Шрифт:
— Спасибо тебе, Родион Георгиевич, ты настоящий… Да что там… Иди, все в твоих руках. Справься до вечера. Трудно мне себя сдерживать, не наделать бы большей беды… Более не задерживаю, — и Филипп исчез в кресле.
Первым делом Родион заглянул в детскую. Кроме Тасича, склонившегося над телом, никого не нашел. Слуги куда-то исчезли, лишь у дверей гостевых комнат прохаживался дюжий молодец. Завидев Ванзарова, он замер по стойке «смирно». Нельзя придумать лучше условий для сыскной полиции: все подозреваемые разделены и находятся под домашним арестом. Пригодятся, когда дойдут руки.
В комнатку няни Ванзаров вошел без стука. Федора подняла на него заплаканные глаза и покорилась неизбежным мукам. Чиновник полиции не собирался ее утешать, напротив, затребовал подробный рассказ о том, что происходило после ланча.
Его воле няня не противилась.
…Вытащив детей из столовой, Федора повела их в детскую и оставила там. Альберт принялся за подарки, а Лидочка взялась за книжку. Видя, что они нашли себе занятие, няня побежала на кухню выпить отвар, ее мутило, а заодно узнать, когда будет готов детский полдник. Когда вернулась, Альбертик мирно играл с черепахой, Лидочка читала. Девочка попросилась погулять. Нянька отвела ее на задний двор и оставила под присмотром кухарки. Потом что-то ее задержало, и она не сразу вернулась. Но как только заглянула в комнату, сразу поняла, что с Альбертом что-то не так. Мальчик весь съежился и жаловался, что ему холодно. Няня потрогала лоб, но температуры не было. Ребенок лег на ковер, поджав ноги, закашлялся, его вырвало. Подхватив Альбертика, Федора уложила его в постель и побежала на кухню за теплым питьем. Когда вернулась, одеяло было в ошметках слизи. Няня испугалась не на шутку, бросилась за госпожой Сундуковой. Мальчику становилось хуже буквально с каждой минутой, но мать пыталась помочь ему самостоятельно, тут уж весь дом забегал. Только когда Альберт обмяк, послали за доктором.

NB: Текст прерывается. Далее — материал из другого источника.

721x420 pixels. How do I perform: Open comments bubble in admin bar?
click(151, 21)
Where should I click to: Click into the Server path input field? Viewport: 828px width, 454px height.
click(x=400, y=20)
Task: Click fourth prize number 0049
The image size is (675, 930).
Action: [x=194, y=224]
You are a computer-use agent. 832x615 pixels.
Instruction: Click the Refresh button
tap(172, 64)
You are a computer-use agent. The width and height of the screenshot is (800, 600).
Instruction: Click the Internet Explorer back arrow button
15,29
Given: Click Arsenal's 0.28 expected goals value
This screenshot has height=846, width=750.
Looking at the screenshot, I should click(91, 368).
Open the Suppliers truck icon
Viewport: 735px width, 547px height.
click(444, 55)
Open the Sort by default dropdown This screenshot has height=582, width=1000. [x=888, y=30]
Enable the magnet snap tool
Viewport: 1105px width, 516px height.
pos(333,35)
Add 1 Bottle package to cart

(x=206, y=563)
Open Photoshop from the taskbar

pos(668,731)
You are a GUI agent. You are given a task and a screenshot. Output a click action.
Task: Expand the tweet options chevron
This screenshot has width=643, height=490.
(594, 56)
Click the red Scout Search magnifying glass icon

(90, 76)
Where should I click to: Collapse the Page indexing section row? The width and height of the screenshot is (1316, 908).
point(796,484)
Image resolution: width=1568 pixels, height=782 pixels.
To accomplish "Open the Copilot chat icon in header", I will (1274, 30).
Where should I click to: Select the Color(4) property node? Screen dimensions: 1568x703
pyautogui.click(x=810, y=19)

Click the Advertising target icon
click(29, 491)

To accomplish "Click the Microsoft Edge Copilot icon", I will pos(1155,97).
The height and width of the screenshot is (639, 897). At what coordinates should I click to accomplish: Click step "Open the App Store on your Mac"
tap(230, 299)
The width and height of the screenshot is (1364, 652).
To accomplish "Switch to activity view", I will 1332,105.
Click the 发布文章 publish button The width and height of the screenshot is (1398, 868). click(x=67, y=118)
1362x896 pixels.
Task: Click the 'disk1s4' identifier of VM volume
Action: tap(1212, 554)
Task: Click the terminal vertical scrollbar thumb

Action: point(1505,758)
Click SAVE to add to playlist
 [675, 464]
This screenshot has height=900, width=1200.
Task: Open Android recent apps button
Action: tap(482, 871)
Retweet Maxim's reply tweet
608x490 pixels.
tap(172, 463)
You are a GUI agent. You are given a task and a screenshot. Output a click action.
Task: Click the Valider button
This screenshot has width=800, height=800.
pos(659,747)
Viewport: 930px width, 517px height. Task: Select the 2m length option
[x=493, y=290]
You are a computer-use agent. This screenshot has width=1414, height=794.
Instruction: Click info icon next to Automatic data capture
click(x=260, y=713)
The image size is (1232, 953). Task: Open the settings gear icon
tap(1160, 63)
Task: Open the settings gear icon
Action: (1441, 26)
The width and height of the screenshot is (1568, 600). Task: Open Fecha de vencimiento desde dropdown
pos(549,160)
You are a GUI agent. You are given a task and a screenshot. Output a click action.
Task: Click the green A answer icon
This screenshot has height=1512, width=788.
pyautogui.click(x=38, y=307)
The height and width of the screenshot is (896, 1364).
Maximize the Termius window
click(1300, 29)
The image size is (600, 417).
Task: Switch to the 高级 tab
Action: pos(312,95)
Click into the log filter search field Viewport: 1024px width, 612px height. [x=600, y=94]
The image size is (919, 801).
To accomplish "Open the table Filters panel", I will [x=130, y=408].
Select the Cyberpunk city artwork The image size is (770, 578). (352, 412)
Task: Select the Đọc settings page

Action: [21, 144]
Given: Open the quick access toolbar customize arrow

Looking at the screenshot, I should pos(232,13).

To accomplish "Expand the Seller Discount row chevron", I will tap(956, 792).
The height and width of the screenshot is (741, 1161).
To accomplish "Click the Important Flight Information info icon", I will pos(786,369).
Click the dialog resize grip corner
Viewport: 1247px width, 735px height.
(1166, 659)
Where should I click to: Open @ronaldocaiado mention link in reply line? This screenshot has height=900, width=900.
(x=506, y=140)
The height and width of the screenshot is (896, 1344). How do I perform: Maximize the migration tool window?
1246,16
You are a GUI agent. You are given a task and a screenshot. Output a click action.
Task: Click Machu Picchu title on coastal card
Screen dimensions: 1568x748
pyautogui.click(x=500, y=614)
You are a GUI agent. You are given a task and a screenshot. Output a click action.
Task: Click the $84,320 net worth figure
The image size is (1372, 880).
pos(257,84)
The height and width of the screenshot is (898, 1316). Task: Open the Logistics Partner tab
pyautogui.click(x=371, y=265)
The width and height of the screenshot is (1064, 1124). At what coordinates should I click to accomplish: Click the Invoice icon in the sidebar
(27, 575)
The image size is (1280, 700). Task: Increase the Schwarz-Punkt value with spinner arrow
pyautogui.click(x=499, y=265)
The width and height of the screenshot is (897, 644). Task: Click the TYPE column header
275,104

Рассказывала Федора медленно, но все время ерзала на кровати, словно не могла усидеть на одном месте.
— В котором часу кормили детей?
Нянька тяжко вздохнула:
— Позавтракали около десяти, потом полдник, а уж потом следовало обедом кормить.
— Значит, дети не ели примерно с двенадцати?
— И зачем вам только это, барин…
Опуская разъяснения, Родион спросил:
— Все это время они находились под вашим присмотром. Что делали?
— Да как обычно: гуляли, бегали друг за дружкой, в лесок меня потянули…
— Кто-нибудь угощал их конфетами, печеньем или пирожками?
— Что вы, барин, кто посмеет к хозяйским деткам приблизиться, — удивилась Федора. — За это головы не сносить. Все знают, что бывает…
— Мать с ними общалась до обеда?
— Как утром зашла, поцеловала обоих, так и не возвращалась. Все на мне…
— Последнюю пищу Лидия с Альбертом принимали вместе?
— Друг у дружки изо рта вырывали, шалили. Чай пролили на скатерть. Дети ведь… ох, господи!
— Поднимитесь, — резко потребовал Родион.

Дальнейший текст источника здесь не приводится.